2. The Unappreciated Joy of Getting Lost

First, it was MapQuest. Then, Garmen and TomTom. Now, in the latest model Hondas you can simply yell “CHICKEN IN MY MOUTH NOW!!!!!” and a giant neon arrow hovering above your car will direct you to the nearest KFC drive-thru.

It used to be that getting lost going places was fairly common, and occasionally fairly fun. Some of my favorite memories involve trips into the city where I had no idea where I was going or how I was going to get there. Granted, sometimes this resulted in two suburban Jews nervously filling up at a Chevron in Compton, but sometimes it also resulted in finding an awesome Pho restaurant or a sweet used bookstore in the middle of nowhere. Moreover, not having an electronic navigator at your beck and call forced you to learn how to get from one place to the next by a combination of memory and directional instinct. The internet has completely destroyed the need for that skill set, even for those who once possessed it. I don’t leave the bedroom if my iPhone is charging for fear that I’ll take a wrong turn and wind up in New Hampshire on my way to the bathroom.

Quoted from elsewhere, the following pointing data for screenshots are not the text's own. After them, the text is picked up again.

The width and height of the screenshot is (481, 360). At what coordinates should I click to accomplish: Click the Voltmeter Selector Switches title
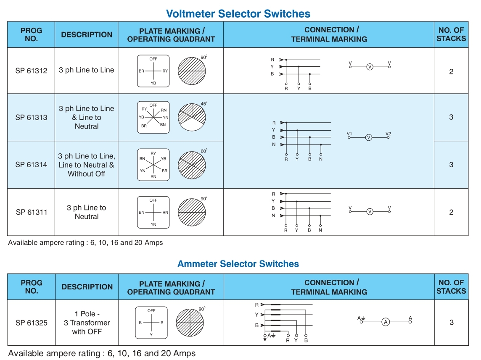(238, 13)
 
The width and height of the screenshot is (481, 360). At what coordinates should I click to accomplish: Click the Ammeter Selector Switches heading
(238, 264)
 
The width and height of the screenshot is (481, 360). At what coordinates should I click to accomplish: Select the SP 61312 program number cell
(31, 71)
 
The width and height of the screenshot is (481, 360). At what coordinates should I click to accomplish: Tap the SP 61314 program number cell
(31, 165)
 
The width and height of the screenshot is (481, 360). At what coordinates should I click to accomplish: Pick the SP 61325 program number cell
(31, 323)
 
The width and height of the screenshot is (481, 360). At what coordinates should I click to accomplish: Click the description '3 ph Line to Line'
(86, 70)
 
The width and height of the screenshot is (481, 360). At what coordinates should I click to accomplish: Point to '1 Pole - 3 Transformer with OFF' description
(87, 323)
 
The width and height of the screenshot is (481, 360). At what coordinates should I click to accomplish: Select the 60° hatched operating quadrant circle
(192, 164)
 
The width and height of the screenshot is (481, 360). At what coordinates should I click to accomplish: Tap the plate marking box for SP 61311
(153, 212)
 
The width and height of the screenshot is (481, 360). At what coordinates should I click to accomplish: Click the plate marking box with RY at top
(153, 165)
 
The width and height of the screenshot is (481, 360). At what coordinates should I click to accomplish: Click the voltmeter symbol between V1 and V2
(369, 137)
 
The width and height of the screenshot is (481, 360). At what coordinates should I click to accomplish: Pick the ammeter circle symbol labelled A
(386, 322)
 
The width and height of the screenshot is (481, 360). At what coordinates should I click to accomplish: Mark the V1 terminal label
(349, 134)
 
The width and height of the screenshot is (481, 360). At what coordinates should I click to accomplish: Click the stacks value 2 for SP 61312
(451, 71)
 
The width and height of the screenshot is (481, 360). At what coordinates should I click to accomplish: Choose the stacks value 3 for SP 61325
(451, 323)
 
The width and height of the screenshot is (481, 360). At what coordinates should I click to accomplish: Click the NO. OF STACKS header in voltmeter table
(451, 34)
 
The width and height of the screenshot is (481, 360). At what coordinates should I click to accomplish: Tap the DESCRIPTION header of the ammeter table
(87, 287)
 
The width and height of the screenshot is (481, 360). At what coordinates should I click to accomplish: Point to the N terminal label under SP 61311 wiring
(320, 230)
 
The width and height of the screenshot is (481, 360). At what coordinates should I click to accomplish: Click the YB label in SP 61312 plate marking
(153, 83)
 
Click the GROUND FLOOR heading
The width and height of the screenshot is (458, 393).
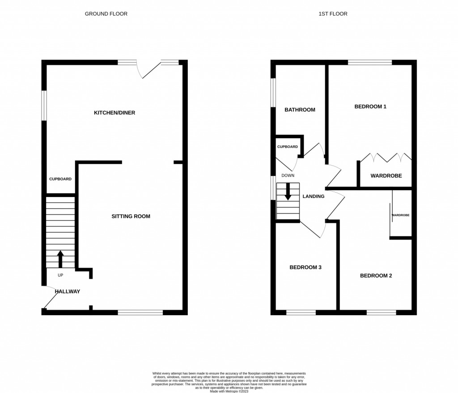click(106, 14)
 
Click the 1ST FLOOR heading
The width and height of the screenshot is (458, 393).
click(333, 14)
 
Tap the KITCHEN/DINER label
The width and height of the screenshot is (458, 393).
click(114, 113)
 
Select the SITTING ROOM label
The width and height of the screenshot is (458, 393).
click(131, 217)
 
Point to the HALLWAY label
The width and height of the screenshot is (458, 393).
click(68, 292)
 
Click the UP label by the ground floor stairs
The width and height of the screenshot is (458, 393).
click(60, 275)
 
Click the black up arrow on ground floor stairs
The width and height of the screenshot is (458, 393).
click(60, 259)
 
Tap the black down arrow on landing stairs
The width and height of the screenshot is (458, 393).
click(288, 192)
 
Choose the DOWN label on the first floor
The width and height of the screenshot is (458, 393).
click(288, 175)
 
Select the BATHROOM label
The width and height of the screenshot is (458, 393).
click(300, 110)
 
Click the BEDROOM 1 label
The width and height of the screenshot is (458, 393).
click(370, 107)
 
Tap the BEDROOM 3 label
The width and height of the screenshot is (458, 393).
click(305, 268)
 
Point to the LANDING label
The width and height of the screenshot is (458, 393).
click(314, 196)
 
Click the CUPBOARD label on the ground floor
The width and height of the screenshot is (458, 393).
click(60, 179)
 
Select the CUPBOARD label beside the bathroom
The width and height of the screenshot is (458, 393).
click(288, 147)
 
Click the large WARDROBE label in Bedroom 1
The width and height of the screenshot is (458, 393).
click(386, 176)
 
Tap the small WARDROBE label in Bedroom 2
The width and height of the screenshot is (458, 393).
click(400, 215)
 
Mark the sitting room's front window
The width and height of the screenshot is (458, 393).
click(140, 312)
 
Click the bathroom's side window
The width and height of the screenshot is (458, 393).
click(273, 93)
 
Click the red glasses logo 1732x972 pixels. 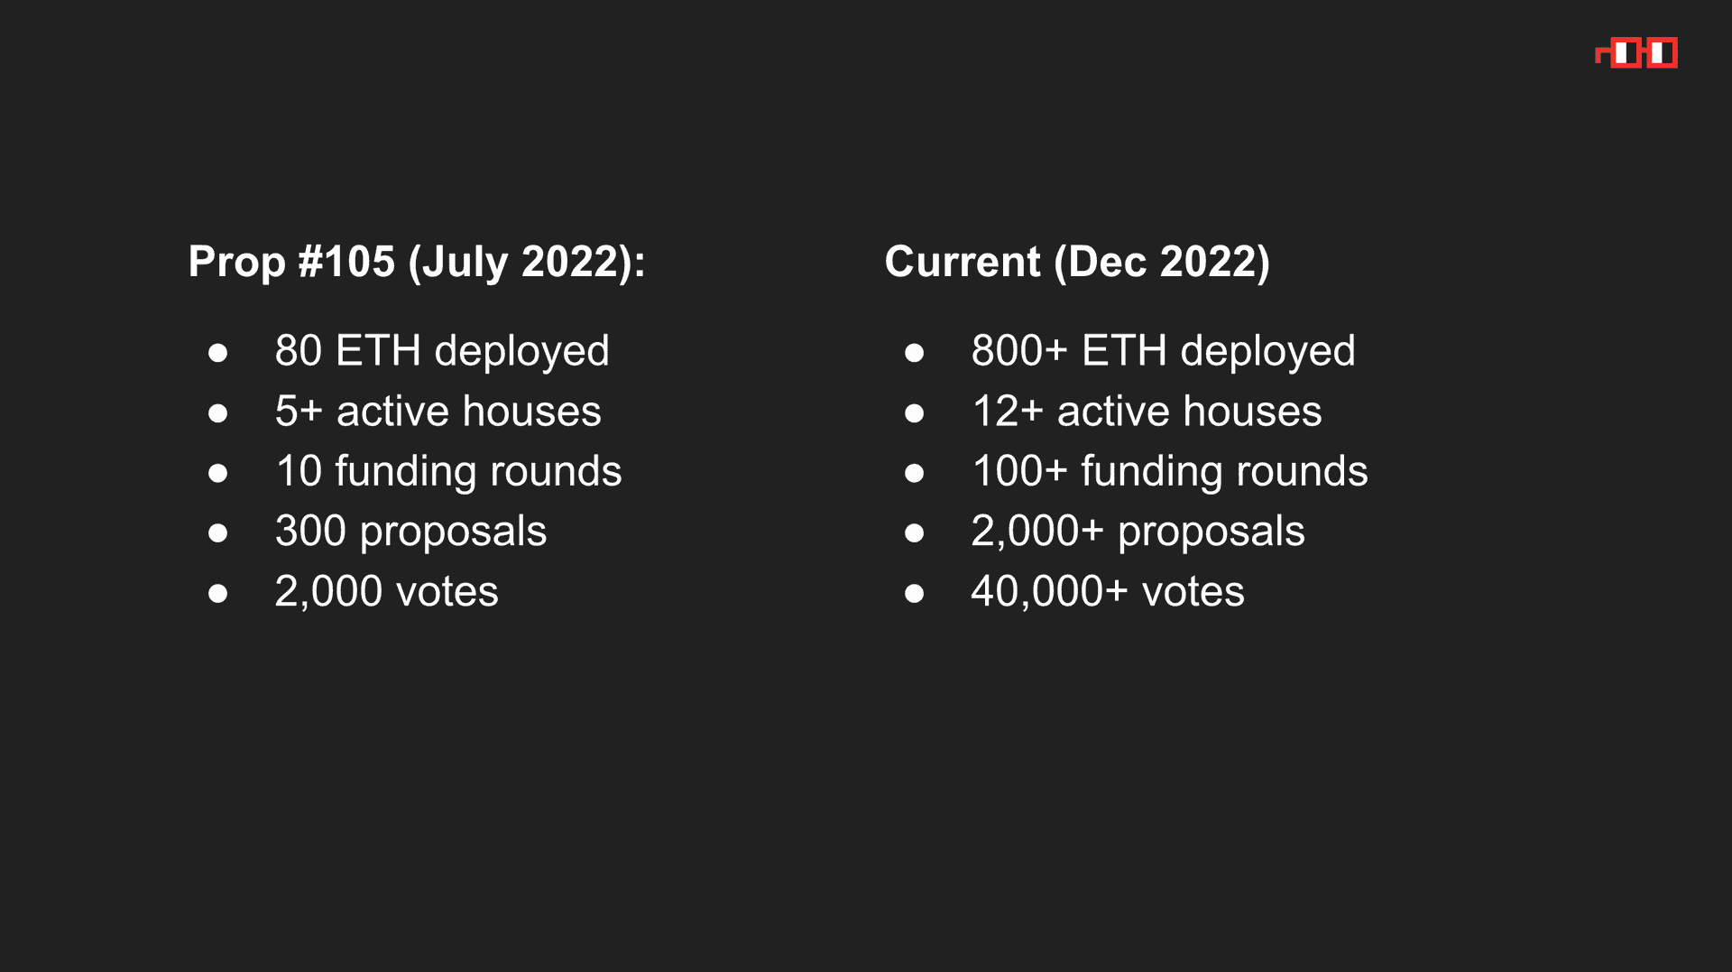[1636, 53]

3. The Unappreciated Joy of Trying Something Completely New

Just once, I’d like a Yelp review to say this: “Part of the thrill of trying this taco truck is the vague but nevertheless palpable threat of diarrhea. Just deal with it, people.” Sometimes a lack of information can be liberating, and choosing a new place to eat simply by aesthetics or menu or location was a joy in and of itself, a cheap gamble that could produce amazing results.

In the pre-Yelp era, you’d give that tiny mom n’ pop Thai place a try simply because it was the only source of 99 cent pad thai in a five mile radius. But now, because foodlover743 says that “the curry was bland, and the satay as underwhelming as the service,” that mom n’ pop Thai place will close within six months and its owners will have to move back to Chiapas. Shame on you.

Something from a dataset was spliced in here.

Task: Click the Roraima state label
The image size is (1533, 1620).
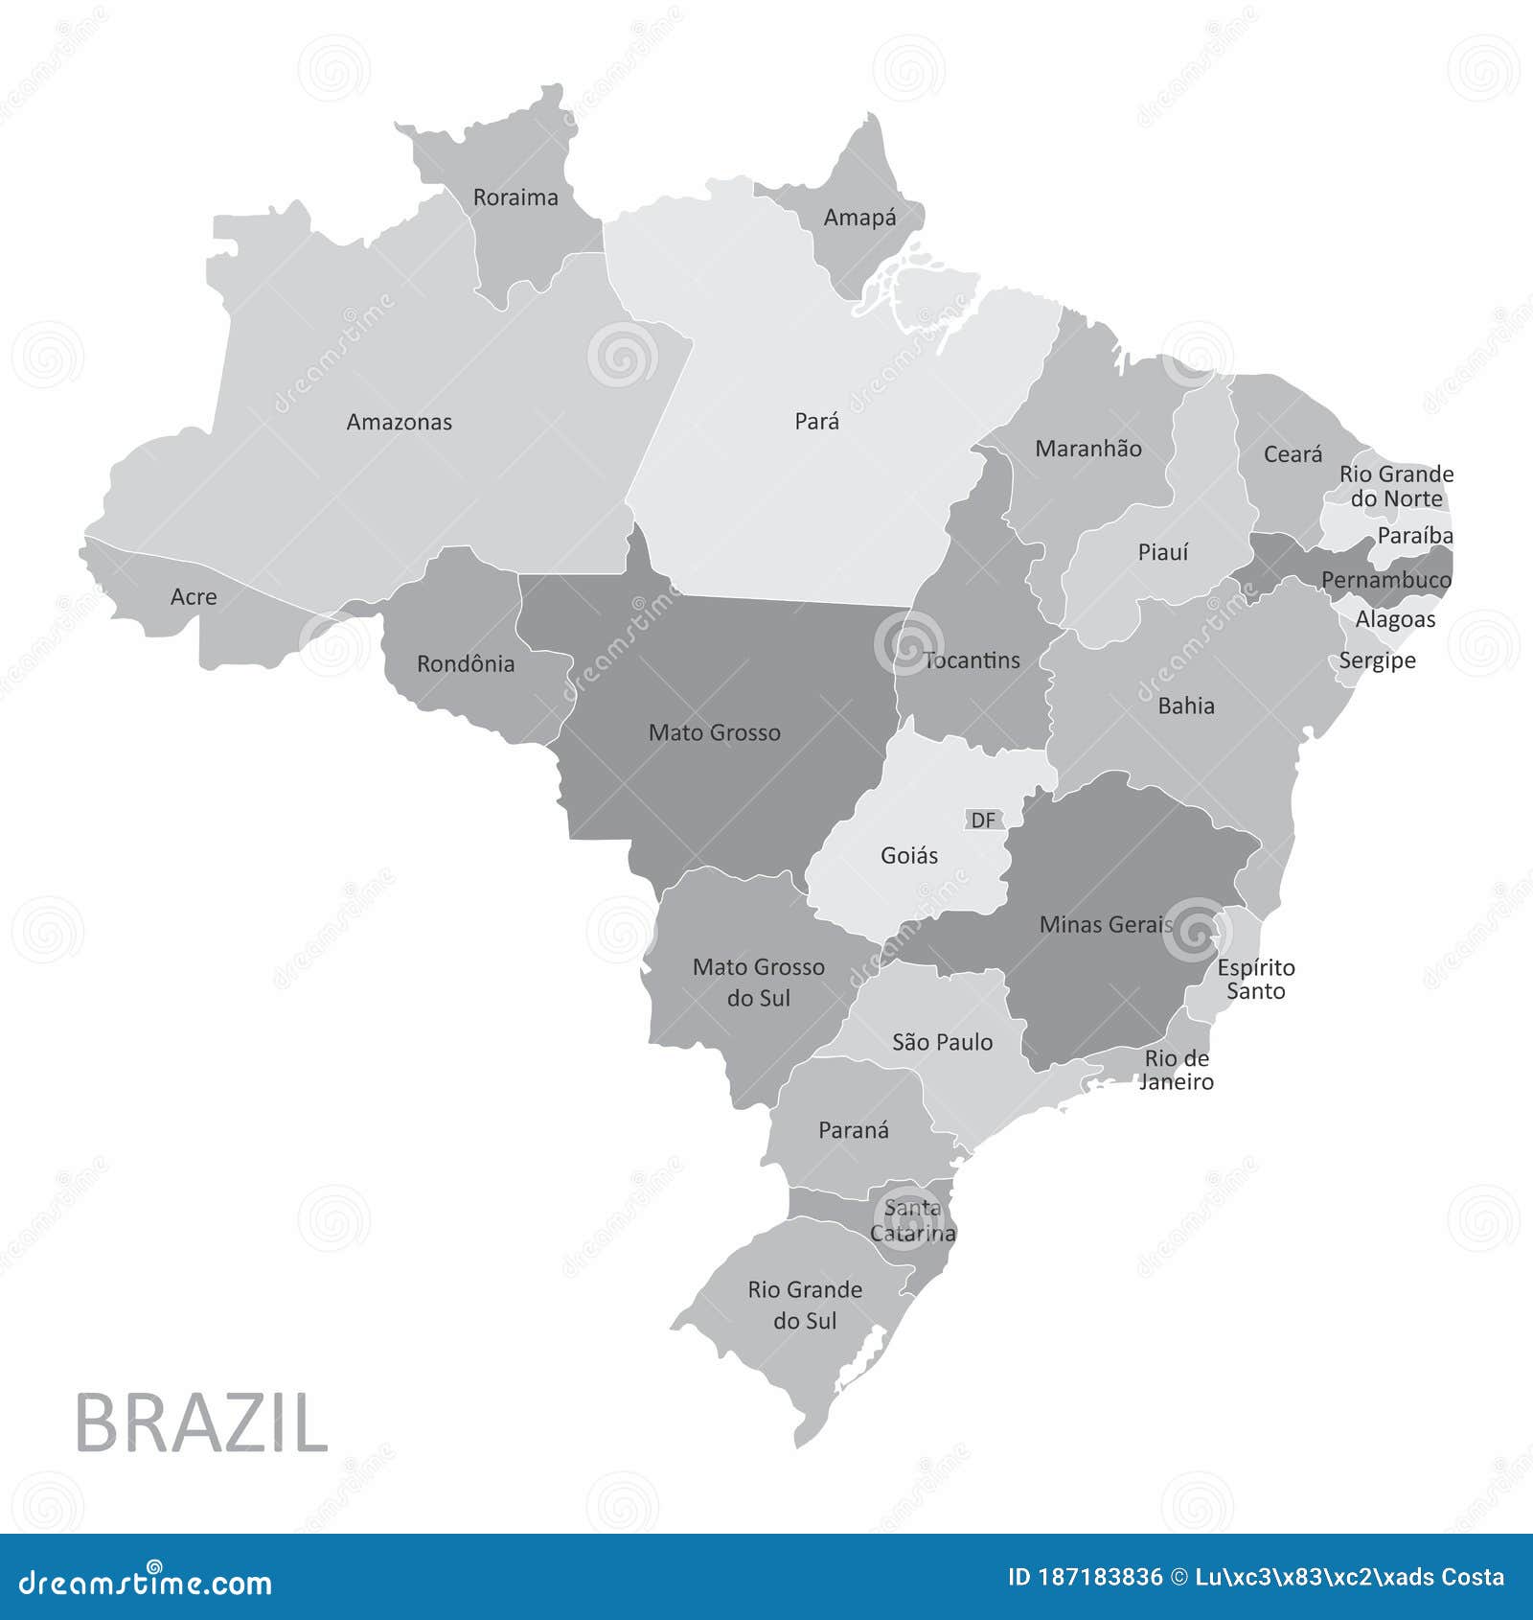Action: pyautogui.click(x=515, y=197)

4. The Unappreciative Joy of Breaking Up Discreetly:

Science has proven that the soul-crushing emotional trauma of a break-up can only be mitigated by the following: 1) an empathetic best friend; 2) time/distance; and 3) gin. Furthermore our brains have yet to catch up with the speed at which our change of status can be acknowledged on Facebook. So a comment on your newly single condition from that kid that sat on the other side of the room in driver’s ed will not make you feel better, no matter how sincerely and well-intentioned his “that sucks man” or “total bummer – can you help me out with some cattle for Farmville?” may be. Whereas sleeping with your ex’s sibling(s) used to constitute the definitive sign that you had gotten over him or her, now editing your Facebook profile is sadly just as mandatory a step to your own personal sense of closure.

5. The Unappreciated Joy of Painfully Slow Communication:

Why is Mad Men so popular? Yes, its brilliantly written and acted. Yes, baby boomers are desperate to watch anything that further confirms the 1960s as the single most important decade of the last 3000 years. But the real reason we’re all so captivated by Don Draper is the incomprehensible sight of a white-collar professional who doesn’t have to spend his commute firing off 70 clarifying emails about dental benefits on his Blackberry Torch. The pace of Don Draper’s life – free of Outlook reminders and iCals and email signatures with emoticons – is so pornographically slow that he’s morally obligated to fill it with infidelity and scotch. A 21st century Don Draper is simply a temporal impossibility.

Viewers are hypnotized not by nostalgia, but by the retrospective nirvana of working somewhere where you would never have to BCC anyone on anything, where the simplest tasks would take months instead of days, where you couldn’t spend your entire working day watching reruns of Manimal on Hulu. Well maybe not that last part.